#### PASSAGE TO READ
===
If you like action-adventure, check out the Genesis 32 account of Jacob's Jabbok River wrestling match. Jacob is camped out and stressed out, awaiting a potentially dangerous confrontation with his estranged brother. His worries are interrupted when a stranger jumps him in the darkness. By morning, Jacob realizes he's spent the night wrestling God; somehow he manages to limp away blessed. In the process, he learns that God is more than willing to be grappled with, and that holding on for dear life is the way to go.
It's amazing—and sobering—to realize that Jacob has the strength to resist God. It isn't until the angel of the Lord dislocates Jacob's hip that Jacob surrenders and requests what he's really been fighting for—a blessing. My husband, a wrestling coach, tells me the hip is the wrestler's pivot point, the core of his strength. God can't give Jacob the blessing he desperately needs until he incapacitates him at the center of his human power. Frederick Buechner calls Jacob's resounding loss The Magnificent Defeat.
===
#### WHAT TO PRODUCE
Carry on the reflection on Jacob's wrestling match at the Jabbok River from its last sentence.
===
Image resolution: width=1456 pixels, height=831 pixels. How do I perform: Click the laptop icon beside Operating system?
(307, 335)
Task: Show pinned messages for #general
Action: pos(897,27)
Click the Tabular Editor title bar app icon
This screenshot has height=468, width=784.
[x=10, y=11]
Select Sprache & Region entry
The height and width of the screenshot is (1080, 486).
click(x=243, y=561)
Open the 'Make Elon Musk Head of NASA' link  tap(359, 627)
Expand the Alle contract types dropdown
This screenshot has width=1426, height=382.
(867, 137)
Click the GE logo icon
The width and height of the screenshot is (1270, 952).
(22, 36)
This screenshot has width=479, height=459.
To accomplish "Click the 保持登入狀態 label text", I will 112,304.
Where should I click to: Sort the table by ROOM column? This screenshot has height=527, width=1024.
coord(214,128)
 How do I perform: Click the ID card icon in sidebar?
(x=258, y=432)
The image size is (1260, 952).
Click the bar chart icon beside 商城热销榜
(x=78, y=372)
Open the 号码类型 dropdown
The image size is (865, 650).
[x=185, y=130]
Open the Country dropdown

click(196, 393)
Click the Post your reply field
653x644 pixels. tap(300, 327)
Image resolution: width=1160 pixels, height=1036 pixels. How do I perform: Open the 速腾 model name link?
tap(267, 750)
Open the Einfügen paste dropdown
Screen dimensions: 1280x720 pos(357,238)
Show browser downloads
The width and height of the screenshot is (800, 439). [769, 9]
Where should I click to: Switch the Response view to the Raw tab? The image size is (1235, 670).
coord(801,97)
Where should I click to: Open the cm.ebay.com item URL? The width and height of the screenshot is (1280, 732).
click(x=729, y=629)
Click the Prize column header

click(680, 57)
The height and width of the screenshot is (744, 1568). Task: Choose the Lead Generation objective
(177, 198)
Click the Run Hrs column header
===
#### EXERCISE RESPONSE
There's something familiar about Jacob's story.
I'm a singer and songwriter. I recognize that such a vocation is more fun and fulfilling than anyone deserves, and I've spent most of my professional life grinning at my good fortune. But last year, I found myself in the midst of a tour feeling miserable. My own company was handling many of the details, and every night I took the stage consumed with logistics. I've always loved the fact that performing forces me to be in the moment, but this tour I was definitely somewhere else. I'd find myself disoriented in the middle of a song, unsure whether I'd already sung the second verse. Something was wrong.